Они продолжили путь, а за их спиной тянулась целая свита. На Сири сегодня была длинная и широкая коричневая юбка, скрывавшая ноги. Духовенство надело золотые и багряные платья, и слуги были в одежде тех же цветов. Ее до сих пор забавляло, что у каждого придворного было столько костюмов, пусть даже одинаковых во всем, кроме расцветки.
Сири понимала, что не должна раздражаться на жрецов. Она им вроде бы уже нравилась, и злопыхательство делу не поможет. Проблема была только в невыносимой скуке последних нескольких дней. Запертая во дворце, не будучи в силах уйти и подыскать собеседника – не находя вообще никого, с кем можно поговорить, – она едва не сходила с ума.
Но исключений не будет. Это стало ясно.
– У тебя все, Сосуд? – спросил Треледиз, останавливаясь перед дверью.
Казалось, что вежливость по отношению к ней была для него частью тяжелой работы.
Сири вздохнула, но кивнула. Жрец поклонился, отворил дверь и поспешил прочь. Она проводила его взглядом, притопывая ногой и скрестив руки. Служанки столпились сзади безмолвные, как всегда. Она прикинула, не поискать ли Синепалого, но… нет. Эконом вечно был занят, и ей не хотелось его отвлекать.
Она с новым вздохом подала знак приготовить ужин. Две служанки принесли кресло. Сири присела, желая отдохнуть, пока готовят еду. Кресло было из плюша, но сидеть, не усугубляя боли и колик, все равно оказалось трудно. Все последние шесть ночей она была вынуждена обнаженной стоять на коленях, пока не отключалась. Сон на жестком полу вызвал тупую, стойкую боль в спине и шее.
Каждое утро, когда Бог-король уходил, она перебиралась в постель. Проснувшись вторично, сжигала простыни. После этого выбирала наряд. Каждый день подавали новый, украшения тоже не повторялись. Она не понимала, где служанки хранят столько одежды размера Сири, но это понуждало ее колебаться при выборе дневного костюма. Она знала, что впредь никогда не увидит такого же.
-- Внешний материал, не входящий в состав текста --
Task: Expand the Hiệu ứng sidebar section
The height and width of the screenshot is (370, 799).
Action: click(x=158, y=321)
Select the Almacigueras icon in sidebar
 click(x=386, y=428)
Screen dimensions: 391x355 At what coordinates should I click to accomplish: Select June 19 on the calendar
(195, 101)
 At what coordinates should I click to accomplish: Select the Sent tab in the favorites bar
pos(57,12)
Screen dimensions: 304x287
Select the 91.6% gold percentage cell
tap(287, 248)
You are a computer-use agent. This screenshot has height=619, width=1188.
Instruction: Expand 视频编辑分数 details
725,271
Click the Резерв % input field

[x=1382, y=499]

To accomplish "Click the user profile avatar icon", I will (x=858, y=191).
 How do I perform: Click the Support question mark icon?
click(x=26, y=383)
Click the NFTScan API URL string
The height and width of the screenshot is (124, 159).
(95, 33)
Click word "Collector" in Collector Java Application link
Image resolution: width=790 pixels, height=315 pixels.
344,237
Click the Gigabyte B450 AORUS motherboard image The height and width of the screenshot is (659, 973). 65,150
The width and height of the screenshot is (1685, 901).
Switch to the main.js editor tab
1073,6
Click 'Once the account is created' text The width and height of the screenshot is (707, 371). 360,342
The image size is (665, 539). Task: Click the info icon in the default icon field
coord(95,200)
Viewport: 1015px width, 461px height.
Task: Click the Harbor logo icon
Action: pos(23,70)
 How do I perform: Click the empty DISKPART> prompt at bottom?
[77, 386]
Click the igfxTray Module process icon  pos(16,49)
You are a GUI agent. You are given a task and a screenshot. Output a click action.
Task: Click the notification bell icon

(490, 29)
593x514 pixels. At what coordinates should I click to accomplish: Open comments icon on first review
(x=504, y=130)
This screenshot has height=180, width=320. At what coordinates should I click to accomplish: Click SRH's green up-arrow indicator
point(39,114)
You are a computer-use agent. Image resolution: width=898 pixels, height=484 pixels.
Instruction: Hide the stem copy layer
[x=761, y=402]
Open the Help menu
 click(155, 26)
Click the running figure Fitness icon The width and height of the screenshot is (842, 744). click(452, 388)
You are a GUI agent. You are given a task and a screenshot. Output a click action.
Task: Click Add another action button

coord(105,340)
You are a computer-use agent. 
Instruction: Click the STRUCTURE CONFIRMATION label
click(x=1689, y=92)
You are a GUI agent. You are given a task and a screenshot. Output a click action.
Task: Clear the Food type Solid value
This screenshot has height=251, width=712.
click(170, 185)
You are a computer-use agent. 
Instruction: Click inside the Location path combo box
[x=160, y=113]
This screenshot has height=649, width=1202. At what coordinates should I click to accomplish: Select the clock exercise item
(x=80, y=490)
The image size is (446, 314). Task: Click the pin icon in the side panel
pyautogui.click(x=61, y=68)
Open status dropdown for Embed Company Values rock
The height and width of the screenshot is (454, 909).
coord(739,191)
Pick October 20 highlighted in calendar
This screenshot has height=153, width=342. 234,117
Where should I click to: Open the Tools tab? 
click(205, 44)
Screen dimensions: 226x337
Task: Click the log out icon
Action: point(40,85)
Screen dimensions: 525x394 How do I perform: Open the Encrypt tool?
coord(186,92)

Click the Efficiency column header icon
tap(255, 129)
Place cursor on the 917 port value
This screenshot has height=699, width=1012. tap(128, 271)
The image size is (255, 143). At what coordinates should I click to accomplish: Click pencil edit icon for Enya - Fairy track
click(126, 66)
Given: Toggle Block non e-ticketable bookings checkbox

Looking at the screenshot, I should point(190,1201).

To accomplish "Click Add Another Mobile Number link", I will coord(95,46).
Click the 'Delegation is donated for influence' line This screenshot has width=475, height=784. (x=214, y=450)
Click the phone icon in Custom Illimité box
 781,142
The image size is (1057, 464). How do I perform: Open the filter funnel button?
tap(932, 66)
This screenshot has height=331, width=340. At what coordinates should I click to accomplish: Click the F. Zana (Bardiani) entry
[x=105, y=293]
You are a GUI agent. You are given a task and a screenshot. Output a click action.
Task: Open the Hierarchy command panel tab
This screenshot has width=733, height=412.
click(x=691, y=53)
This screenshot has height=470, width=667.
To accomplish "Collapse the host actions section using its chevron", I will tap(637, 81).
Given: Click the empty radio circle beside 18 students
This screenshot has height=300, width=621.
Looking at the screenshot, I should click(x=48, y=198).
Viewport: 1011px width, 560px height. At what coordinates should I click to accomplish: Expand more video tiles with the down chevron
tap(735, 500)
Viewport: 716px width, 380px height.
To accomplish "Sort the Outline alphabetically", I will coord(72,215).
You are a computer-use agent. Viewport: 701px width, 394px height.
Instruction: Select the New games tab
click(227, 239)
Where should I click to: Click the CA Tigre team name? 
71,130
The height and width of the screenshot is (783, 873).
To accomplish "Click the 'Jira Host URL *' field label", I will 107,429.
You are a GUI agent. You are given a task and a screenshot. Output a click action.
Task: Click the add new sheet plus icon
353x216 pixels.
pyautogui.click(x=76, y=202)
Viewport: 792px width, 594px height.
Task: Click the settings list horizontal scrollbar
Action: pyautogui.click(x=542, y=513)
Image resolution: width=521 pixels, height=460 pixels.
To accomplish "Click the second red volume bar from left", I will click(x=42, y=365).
Одевшись, Сири была вольна заниматься, чем пожелает, при условии, что не покинет дворец. С наступлением вечера ее купали, затем приносили на выбор роскошные ночные рубашки для опочивальни. Из соображений удобства она стала требовать одежду со все более богатой вышивкой – чтобы было мягче спать. Сири часто гадала: обиделись бы портнихи, узнай, что их изделия носят всего по несколько секунд, а после сбрасывают на пол и превращают в подстилку.
У нее не было личных вещей, хотя она могла получить что угодно. Экзотические блюда, мебель, клоунов, книги, картины… только скажи. И все же, когда она заканчивала то или иное занятие, все убирали. У нее было все и одновременно – ничего.
Сири зевнула. Режим сна нарушался, и она становилась вялой. Не помогали и напрочь пустые дни. «Хоть бы с кем-то поговорить». Но служанки, жрецы и писцы замыкались в своих официальных ролях. Так вели себя все, с кем она общалась.
Кроме него, Сьюзброна.
Да и было ли это общением? Похоже, Богу-королю нравилось смотреть на ее тело, но он ни разу не подал знака, что хочет большего. Он просто дозволял ей стоять на коленях; его глаза рассматривали и пронзали ее. Таков оказался их брак.